Os alunos são proibidos de falar palavrões, devem diariamente cantar o hino nacional, andar em fila indiana do pátio até as salas de aula e se levantar quando um professor entrar na classe. Os estudantes que têm notas acima de 8 recebem um certificado bimestral de “honra ao mérito”.

Educação como oportunidade de negócio

A reportagem da BBC News mostra que, em Fortaleza, o Colégio Cívico Militar – Batalha do Riachuelo estreou em 2020 com 1.030 alunos. Três anos atrás, contudo, quando o empresário Francisco Pessoa Furtado resolveu diversificar os negócios até então focados no ensino superior e entrar na educação básica, o modelo inspirado nas escolas militares não era a primeira opção.

A ideia inicial era abrir uma escola “premium”, que funcionaria dentro de um shopping center da capital cearense. O professor temia, contudo, que a mensalidade — algo entre R$ 4 mil e R$ 5 mil — fosse cara demais e prejudicasse a demanda.

“Aí vieram as eleições” e ele e os colegas que posteriormente se tornariam seus sócios tiveram a ideia de apostar em um modelo focado “na disciplina e na segurança”.

O resultado das urnas no Estado — em que o então candidato Jair Bolsonaro obteve apenas 29% dos votos válidos no segundo turno — levantou dúvidas sobre o futuro do negócio no Ceará, mas o grupo resolveu apostar mesmo assim.

Com bolsas de 50% na mensalidade de R$ 2,4 mil para os alunos do primeiro ano de funcionamento da escola, as vagas foram preenchidas em dois meses.

Segundo Pessoa, que também é sócio da faculdade Fatene, a administração foi procurada, antes da pandemia de Covid-19, por gestores escolares em outras regiões do país interessadas em replicar o modelo.
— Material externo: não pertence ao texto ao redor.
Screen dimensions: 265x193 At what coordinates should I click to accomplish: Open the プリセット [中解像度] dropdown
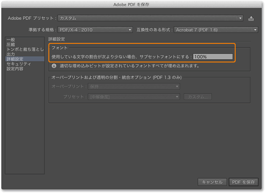pyautogui.click(x=134, y=97)
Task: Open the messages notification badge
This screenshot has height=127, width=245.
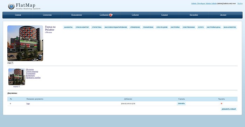Action: [111, 15]
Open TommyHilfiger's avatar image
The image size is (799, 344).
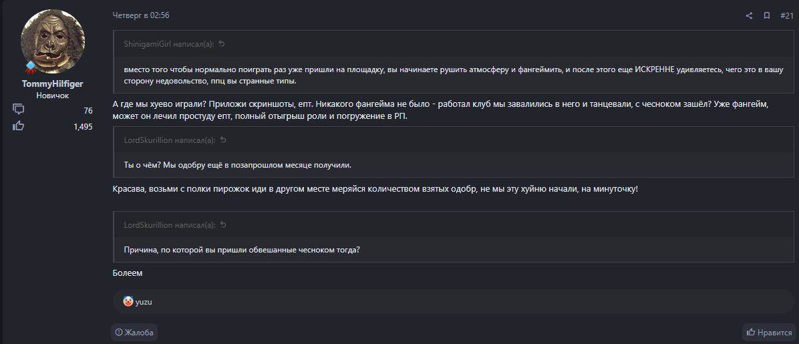53,42
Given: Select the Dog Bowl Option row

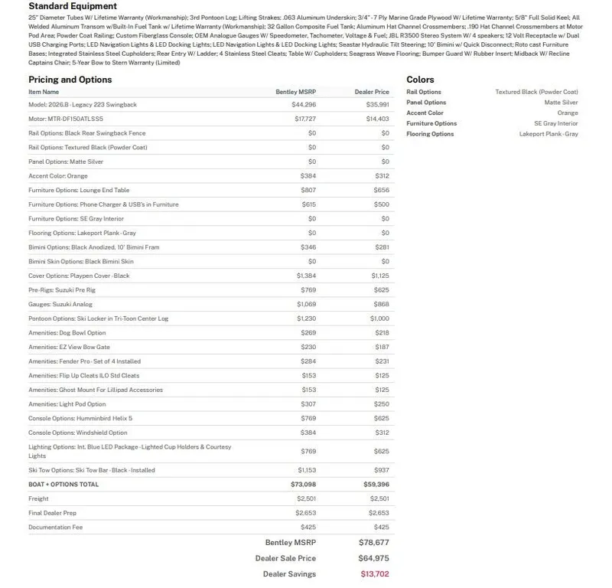Looking at the screenshot, I should tap(67, 333).
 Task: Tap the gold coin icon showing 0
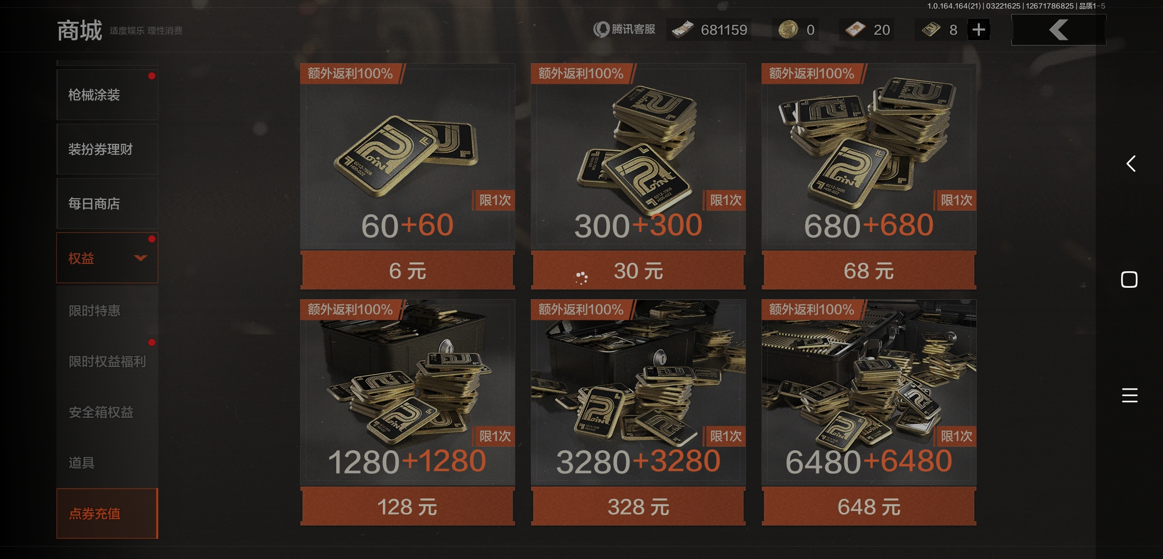coord(788,30)
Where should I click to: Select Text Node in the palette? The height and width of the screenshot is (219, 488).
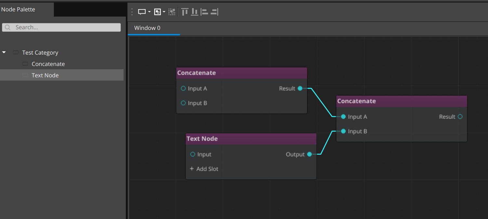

A expectativa naquele momento era operar em “5 ou 6 Estados” no próximo ano — em cidades como Ananindeua, no Pará, João Pessoa, na Paraíba, e Recife e Caruaru, em Pernambuco.

Enquanto o conteúdo pedagógico da escola é responsabilidade de um “civil”, o lado “militar” fica a cargo de cinco coronéis da reserva, que cuidam das áreas de “disciplina e segurança”.

A inspiração militar está presente principalmente nas regras de conduta: os alunos devem se levantar batendo continência quando alguém entra na sala, só podem se sentar quando o professor ordenar e devem guardar os celulares no armário.

A reportagem relata ainda que o Exército brasileiro não autoriza que militares da ativa ou da reserva usem o nome da instituição para criar ou administrar colégios particulares — também disse que só reconhece as escolas “cívicos-militares” administradas pela Corporação.